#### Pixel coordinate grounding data
"""

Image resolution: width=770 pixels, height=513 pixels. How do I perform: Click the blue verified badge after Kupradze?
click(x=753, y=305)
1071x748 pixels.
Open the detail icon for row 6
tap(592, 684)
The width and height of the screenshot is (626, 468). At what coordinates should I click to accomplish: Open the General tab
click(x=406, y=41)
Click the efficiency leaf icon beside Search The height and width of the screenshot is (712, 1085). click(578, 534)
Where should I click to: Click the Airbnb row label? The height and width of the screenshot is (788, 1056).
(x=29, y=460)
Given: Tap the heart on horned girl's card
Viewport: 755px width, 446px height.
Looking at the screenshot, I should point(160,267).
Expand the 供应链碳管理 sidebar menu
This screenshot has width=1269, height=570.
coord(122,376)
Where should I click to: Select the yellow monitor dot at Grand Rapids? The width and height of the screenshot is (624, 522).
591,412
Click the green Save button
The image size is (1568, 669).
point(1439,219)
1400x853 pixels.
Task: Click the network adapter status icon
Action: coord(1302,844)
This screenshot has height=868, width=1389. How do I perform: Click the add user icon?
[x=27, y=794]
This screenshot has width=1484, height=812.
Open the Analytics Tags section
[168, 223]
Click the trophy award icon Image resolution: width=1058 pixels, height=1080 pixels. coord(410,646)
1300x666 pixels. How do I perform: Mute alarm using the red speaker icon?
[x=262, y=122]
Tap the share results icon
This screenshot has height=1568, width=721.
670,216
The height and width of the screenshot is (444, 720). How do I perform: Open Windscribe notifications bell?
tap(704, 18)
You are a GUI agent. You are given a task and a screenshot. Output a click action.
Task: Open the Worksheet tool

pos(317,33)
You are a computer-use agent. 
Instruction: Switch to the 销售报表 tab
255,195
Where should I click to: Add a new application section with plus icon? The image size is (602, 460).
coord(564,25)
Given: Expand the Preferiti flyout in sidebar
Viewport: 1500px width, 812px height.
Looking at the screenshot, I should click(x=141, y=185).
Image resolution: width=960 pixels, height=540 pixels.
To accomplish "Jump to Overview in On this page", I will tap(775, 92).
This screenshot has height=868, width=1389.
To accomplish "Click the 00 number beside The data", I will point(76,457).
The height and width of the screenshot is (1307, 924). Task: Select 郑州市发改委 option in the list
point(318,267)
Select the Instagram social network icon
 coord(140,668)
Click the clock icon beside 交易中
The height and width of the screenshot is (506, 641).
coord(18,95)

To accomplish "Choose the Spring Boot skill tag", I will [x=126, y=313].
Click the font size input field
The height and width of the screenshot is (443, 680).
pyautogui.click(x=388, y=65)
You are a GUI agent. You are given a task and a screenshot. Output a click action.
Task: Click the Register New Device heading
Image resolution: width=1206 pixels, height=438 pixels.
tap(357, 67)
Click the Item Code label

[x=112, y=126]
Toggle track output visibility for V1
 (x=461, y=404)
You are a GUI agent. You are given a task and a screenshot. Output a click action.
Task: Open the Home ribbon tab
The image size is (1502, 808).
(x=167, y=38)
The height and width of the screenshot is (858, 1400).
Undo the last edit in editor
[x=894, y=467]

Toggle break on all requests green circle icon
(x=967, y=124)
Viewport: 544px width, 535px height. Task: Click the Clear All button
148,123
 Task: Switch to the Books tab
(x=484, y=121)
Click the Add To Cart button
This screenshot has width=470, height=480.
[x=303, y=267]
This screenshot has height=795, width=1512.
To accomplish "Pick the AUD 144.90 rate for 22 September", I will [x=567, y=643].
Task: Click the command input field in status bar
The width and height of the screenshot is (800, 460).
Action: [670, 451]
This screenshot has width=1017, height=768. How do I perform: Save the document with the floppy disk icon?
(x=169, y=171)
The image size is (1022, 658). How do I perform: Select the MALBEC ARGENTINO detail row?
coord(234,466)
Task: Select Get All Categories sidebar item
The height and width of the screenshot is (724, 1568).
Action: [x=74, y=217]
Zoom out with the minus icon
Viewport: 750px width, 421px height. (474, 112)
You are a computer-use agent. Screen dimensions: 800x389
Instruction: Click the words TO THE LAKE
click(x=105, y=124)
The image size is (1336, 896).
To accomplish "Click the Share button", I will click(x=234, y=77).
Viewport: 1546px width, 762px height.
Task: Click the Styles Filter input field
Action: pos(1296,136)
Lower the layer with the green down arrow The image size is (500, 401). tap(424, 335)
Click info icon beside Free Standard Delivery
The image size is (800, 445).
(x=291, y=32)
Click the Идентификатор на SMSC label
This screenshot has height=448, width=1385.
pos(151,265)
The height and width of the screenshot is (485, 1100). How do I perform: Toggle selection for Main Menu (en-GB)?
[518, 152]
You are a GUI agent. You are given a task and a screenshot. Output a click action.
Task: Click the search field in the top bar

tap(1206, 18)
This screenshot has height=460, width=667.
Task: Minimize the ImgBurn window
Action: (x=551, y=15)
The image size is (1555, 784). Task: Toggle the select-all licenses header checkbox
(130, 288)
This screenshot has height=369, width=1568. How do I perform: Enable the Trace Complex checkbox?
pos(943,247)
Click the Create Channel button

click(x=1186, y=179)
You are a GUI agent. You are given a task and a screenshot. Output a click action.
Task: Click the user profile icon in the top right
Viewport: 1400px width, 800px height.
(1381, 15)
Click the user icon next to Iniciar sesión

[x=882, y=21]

"""

#### Task to complete
Reproduce the entries above exactly, every line included.

#### Result for this exercise
Image resolution: width=770 pixels, height=513 pixels. How do I perform: Click the blue verified badge after Kupradze?
click(x=753, y=305)
1071x748 pixels.
Open the detail icon for row 6
tap(592, 684)
The width and height of the screenshot is (626, 468). At what coordinates should I click to accomplish: Open the General tab
click(x=406, y=41)
Click the efficiency leaf icon beside Search The height and width of the screenshot is (712, 1085). click(578, 534)
Where should I click to: Click the Airbnb row label? The height and width of the screenshot is (788, 1056).
(x=29, y=460)
Given: Tap the heart on horned girl's card
Viewport: 755px width, 446px height.
Looking at the screenshot, I should point(160,267).
Expand the 供应链碳管理 sidebar menu
This screenshot has width=1269, height=570.
coord(122,376)
Where should I click to: Select the yellow monitor dot at Grand Rapids? The width and height of the screenshot is (624, 522).
591,412
Click the green Save button
The image size is (1568, 669).
point(1439,219)
1400x853 pixels.
Task: Click the network adapter status icon
Action: coord(1302,844)
This screenshot has height=868, width=1389. How do I perform: Click the add user icon?
[x=27, y=794]
This screenshot has width=1484, height=812.
Open the Analytics Tags section
[168, 223]
Click the trophy award icon Image resolution: width=1058 pixels, height=1080 pixels. coord(410,646)
1300x666 pixels. How do I perform: Mute alarm using the red speaker icon?
[x=262, y=122]
Tap the share results icon
This screenshot has height=1568, width=721.
670,216
The height and width of the screenshot is (444, 720). How do I perform: Open Windscribe notifications bell?
tap(704, 18)
You are a GUI agent. You are given a task and a screenshot. Output a click action.
Task: Open the Worksheet tool

pos(317,33)
You are a computer-use agent. 
Instruction: Switch to the 销售报表 tab
255,195
Where should I click to: Add a new application section with plus icon? The image size is (602, 460).
coord(564,25)
Given: Expand the Preferiti flyout in sidebar
Viewport: 1500px width, 812px height.
Looking at the screenshot, I should click(x=141, y=185).
Image resolution: width=960 pixels, height=540 pixels.
To accomplish "Jump to Overview in On this page", I will tap(775, 92).
This screenshot has height=868, width=1389.
To accomplish "Click the 00 number beside The data", I will point(76,457).
The height and width of the screenshot is (1307, 924). Task: Select 郑州市发改委 option in the list
point(318,267)
Select the Instagram social network icon
 coord(140,668)
Click the clock icon beside 交易中
The height and width of the screenshot is (506, 641).
coord(18,95)

To accomplish "Choose the Spring Boot skill tag", I will [x=126, y=313].
Click the font size input field
The height and width of the screenshot is (443, 680).
pyautogui.click(x=388, y=65)
You are a GUI agent. You are given a task and a screenshot. Output a click action.
Task: Click the Register New Device heading
Image resolution: width=1206 pixels, height=438 pixels.
tap(357, 67)
Click the Item Code label

[x=112, y=126]
Toggle track output visibility for V1
 (x=461, y=404)
You are a GUI agent. You are given a task and a screenshot. Output a click action.
Task: Open the Home ribbon tab
The image size is (1502, 808).
(x=167, y=38)
The height and width of the screenshot is (858, 1400).
Undo the last edit in editor
[x=894, y=467]

Toggle break on all requests green circle icon
(x=967, y=124)
Viewport: 544px width, 535px height. Task: Click the Clear All button
148,123
 Task: Switch to the Books tab
(x=484, y=121)
Click the Add To Cart button
This screenshot has width=470, height=480.
[x=303, y=267]
This screenshot has height=795, width=1512.
To accomplish "Pick the AUD 144.90 rate for 22 September", I will [x=567, y=643].
Task: Click the command input field in status bar
The width and height of the screenshot is (800, 460).
Action: [670, 451]
This screenshot has width=1017, height=768. How do I perform: Save the document with the floppy disk icon?
(x=169, y=171)
The image size is (1022, 658). How do I perform: Select the MALBEC ARGENTINO detail row?
coord(234,466)
Task: Select Get All Categories sidebar item
The height and width of the screenshot is (724, 1568).
Action: [x=74, y=217]
Zoom out with the minus icon
Viewport: 750px width, 421px height. (474, 112)
You are a computer-use agent. Screen dimensions: 800x389
Instruction: Click the words TO THE LAKE
click(x=105, y=124)
The image size is (1336, 896).
To accomplish "Click the Share button", I will click(x=234, y=77).
Viewport: 1546px width, 762px height.
Task: Click the Styles Filter input field
Action: pos(1296,136)
Lower the layer with the green down arrow The image size is (500, 401). tap(424, 335)
Click info icon beside Free Standard Delivery
The image size is (800, 445).
(x=291, y=32)
Click the Идентификатор на SMSC label
This screenshot has height=448, width=1385.
pos(151,265)
The height and width of the screenshot is (485, 1100). How do I perform: Toggle selection for Main Menu (en-GB)?
[518, 152]
You are a GUI agent. You are given a task and a screenshot. Output a click action.
Task: Click the search field in the top bar

tap(1206, 18)
This screenshot has height=460, width=667.
Task: Minimize the ImgBurn window
Action: (x=551, y=15)
The image size is (1555, 784). Task: Toggle the select-all licenses header checkbox
(130, 288)
This screenshot has height=369, width=1568. How do I perform: Enable the Trace Complex checkbox?
pos(943,247)
Click the Create Channel button

click(x=1186, y=179)
You are a GUI agent. You are given a task and a screenshot. Output a click action.
Task: Click the user profile icon in the top right
Viewport: 1400px width, 800px height.
(1381, 15)
Click the user icon next to Iniciar sesión

[x=882, y=21]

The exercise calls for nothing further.